Getting Covid

The first thing I do when I find out that I have been exposed to a Covid positive person is test my sense of smell. 

Long before Covid, when I was young, when I had played those “Which of your five senses can you do without?” parlour games with equally inebriated people before dawn, acquaintances treating them as ice breakers and friends as some deeper connect, I was always surprised by the popularity of the answer “smell”.

No. Impossible. I would easily give up my sense of touch or taste before smell. To try and explain it here would be an admission that the mind can always read the heart, that one can always put into words what one feels. (Inebriated, we often try.)

Pandemic parlance has injected into our everyday a stream of new words, including corona, mRNA, and ivermectin. The one that scares me the most is anosmia.

I am sitting in the Millbrae Station just south of San Francisco. I have travelled from Singapore to the US to see friends and family, my first trip since the start of the pandemic, which I had booked as soon as I got my second Pfizer shot in July, eager for a return to the world we once knew. 

A college mate has just dropped me off at Millbrae after two hours together, my soul singing from the nourishment of old buddy camaraderie.

Then I get the text.
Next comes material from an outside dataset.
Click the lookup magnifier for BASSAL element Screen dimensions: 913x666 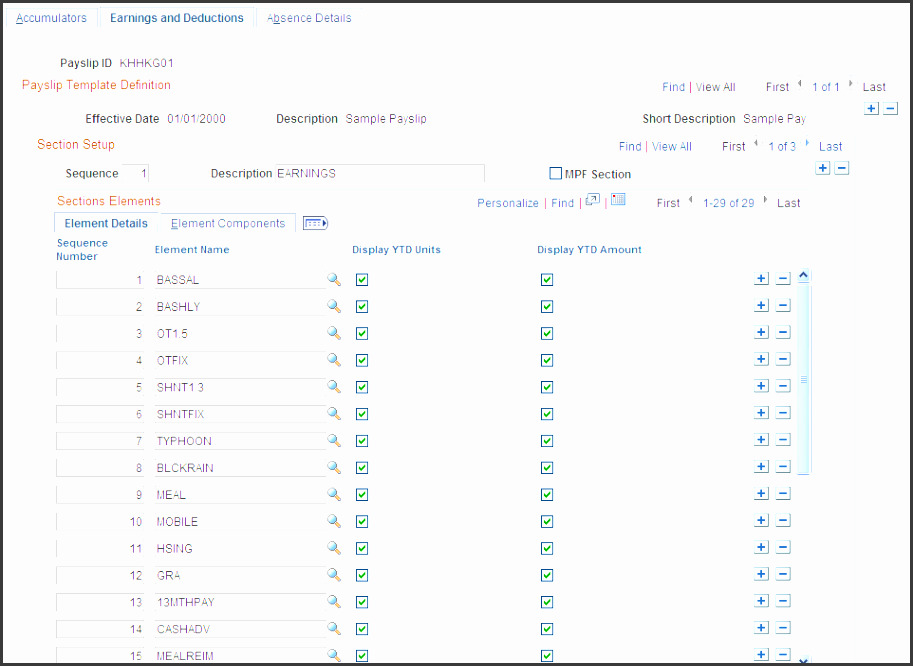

XXX was symptomatic and has just tested positive; and since you saw them recently you must get tested too. 

I just got my vaccine shots, surely I couldn’t have caught it? 

There is only one thing in my bag that has any smell: gummies. I pop open the container and take a deep breath.

Yes. I can still detect the faint sour fruit. Phew. 

Looking back, after several weeks of emotional ups and downs—small ones, not big ones, I’m one of the lucky ones—I realise that at that moment I felt much relief. 

But it was so fleeting. Life was about to become more complicated. 


The instruction guide for the home antigen rapid test (ART) contains many warnings about potential false negatives. If you don’t dig around your nose long enough, possible false negative. If you don’t keep the testing card flat on a stable surface, possible false negative. If you’re wearing a MAGA hat, possible false negative. 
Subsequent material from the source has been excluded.